The heated stream 71c enters separator 54 at 3° F. [−16° C.] and 1334 psia [9,198 kPa(a)] where the vapor (stream 77) is separated from any remaining liquid (stream 78). Vapor stream 77 enters a work expansion machine 55 in which mechanical energy is extracted from the high pressure feed. The machine 55 expands the vapor substantially isentropically to the tower operating pressure (approximately 420 psia [2,896 kPa(a)]), with the work expansion cooling the expanded stream 77a to a temperature of approximately −102° F. [−75° C.]. The partially condensed expanded stream 77a is thereafter supplied as feed to fractionation column 20 at a first mid-column feed point. The separator liquid (stream 78), if any, is expanded to the operating pressure of fractionation column 20 by expansion valve 59 before expanded stream 78a is supplied to fractionation tower 20 at a first lower mid-column feed point.


In the simulation of the FIG. 4 process, inlet gas enters the plant at 126° F. [52° C.] and 600 psia [4,137 kPa(a)] as stream 31. The feed stream 31 enters a work expansion machine 10 in which mechanical energy is extracted from the high pressure feed. The machine 10 expands the vapor substantially isentropically to a pressure slightly above the operating pressure of fractionation tower 20, with the work expansion cooling the expanded stream 31a to a temperature of approximately 93° F. [34° C.]. The expanded stream 31a is further cooled in heat exchanger 12 by heat exchange with cool lean LNG (stream 83a) at −93° F. [−69° C.], cool distillation stream 38a, and demethanizer liquids (stream 39) at −76° F. [−60° C.].


The cooled stream 31b enters separator 13 at −81° F. [−63° C.] and 428 psia [2,949 kPa(a)] where the vapor (stream 34) is separated from the condensed liquid (stream 35). Vapor stream 34 is cooled to −122° F. [−86° C.] in heat exchanger 14 by heat exchange with cold distillation stream 38, and the partially condensed stream 34a is then supplied to fractionation tower 20 at a second mid-column feed point. Liquid stream 35 is directed through valve 17 and is supplied to fractionation tower 20 at a second lower mid-column feed point.

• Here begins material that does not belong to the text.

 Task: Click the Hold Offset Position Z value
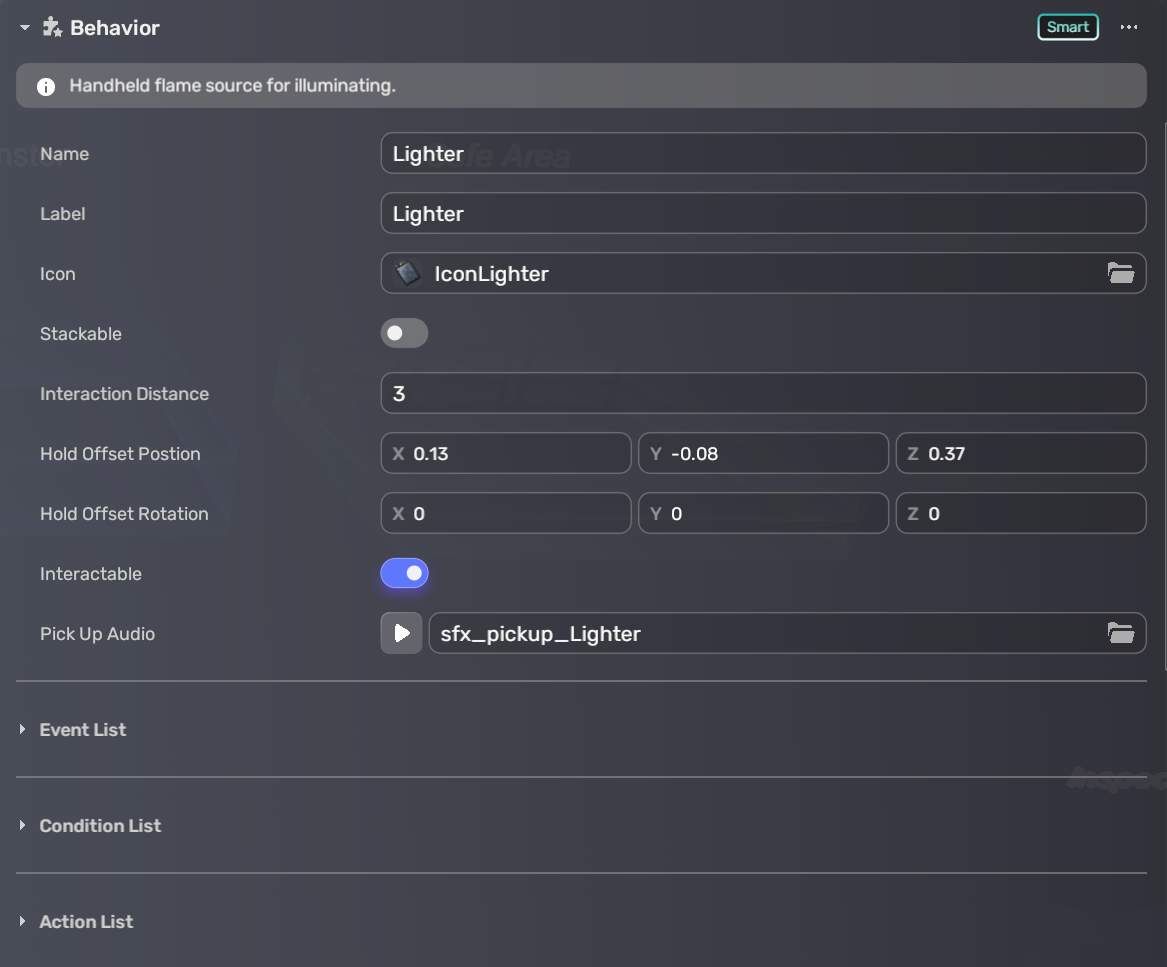pyautogui.click(x=1030, y=453)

A portion of the distillation vapor (stream 44) is withdrawn from the upper region of the stripping section of fractionation column 20 at −119° F. [−84° C.] and is cooled to −145° F. [−98° C.] and condensed (stream 44a) in heat exchanger 52 by heat exchange with the cold LNG (stream 71a). Condensed liquid stream 44a is pumped to slightly above the operating pressure of fractionation column 20 by pump 27, whereupon stream 44b at −144° F. [−98° C.] is then supplied as cold liquid reflux to an intermediate region in the absorbing section of fractionation column 20. This supplemental reflux absorbs and condenses most of the C3 components and heavier components (as well as some of the C2 components) from the vapors rising in the lower rectification region of the absorbing section of fractionation column 20.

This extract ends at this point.